This "feature" comes that my app runs not as admin.
Read the comments to UAC.
This happens only to Win7 and Vista. Not on XP.
regards
I've built a winforms app (C#) that will take a list of file paths, and copy those files (from a different VS solution) to a new location (In a folder the user specifies) in the same directory structure they currently exist on local file system.
I use the Path class, Directory class etc and everything works wonderfully...except when it reaches a file path that points to a DLL.
The DLLs I am trying to copy are a part of the other solution, and that solution is not currently open.
I have tried restarting computer to make sure visual studio isn't somehow hooking into that DLL even after the solution is closed.
The DLL in question can be copied by regular manual means (i.e. copy and paste shortcut).
So short of creating a batch file in the program, and running xcopy on that DLL path, I don't know of a way to get this to work.
From what I have found from google searches (which isn't much on this particular situation), File.Copy() should work..

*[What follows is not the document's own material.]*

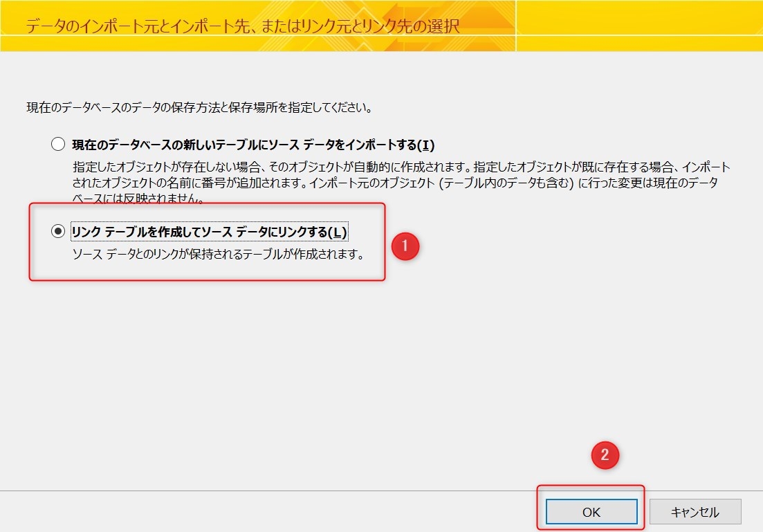The image size is (763, 532).
Task: Select the import source data radio button
Action: [x=58, y=145]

Any help would be wonderful, even if it is a link to a duplicate question I may have over looked.
Thanks!
-The error message is: The process cannot access the file [insert file path] because it is being used by another process (The path is definitely correct also)
-Just downloaded and tried to search for the DLL name with Process Explorer.. I also ran a similar exe from command prompt to no avail. It claims nothing is using it. That's why I am utterly baffled by this. Also, I just checked the permissions and everything looks great (i.e. Full Control, owner effective permissions)

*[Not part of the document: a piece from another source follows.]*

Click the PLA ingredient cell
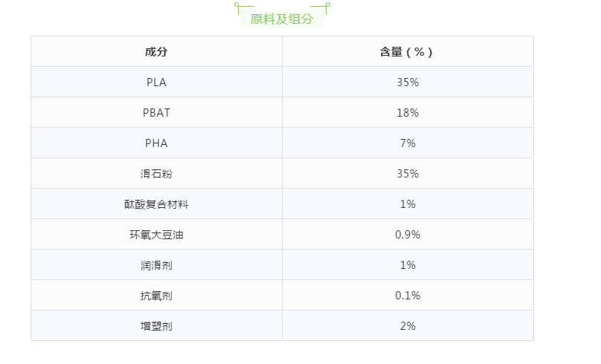(156, 82)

-It does not handle open files. It basically build the correct src and dest paths and does a File.Copy() on those. How would I go about handling open files? I'm sure I could figure out if it was open, but what would I do it it were open?
It is not complaining about the file you're trying to copy, it is complaining about the file that you're trying to overwrite with the copy. Lots of candidates for that, virus scanners always get very excited about new DLLs, for example. Or it is loaded into a process, the typical failure mode for trying to implement your own auto-updater.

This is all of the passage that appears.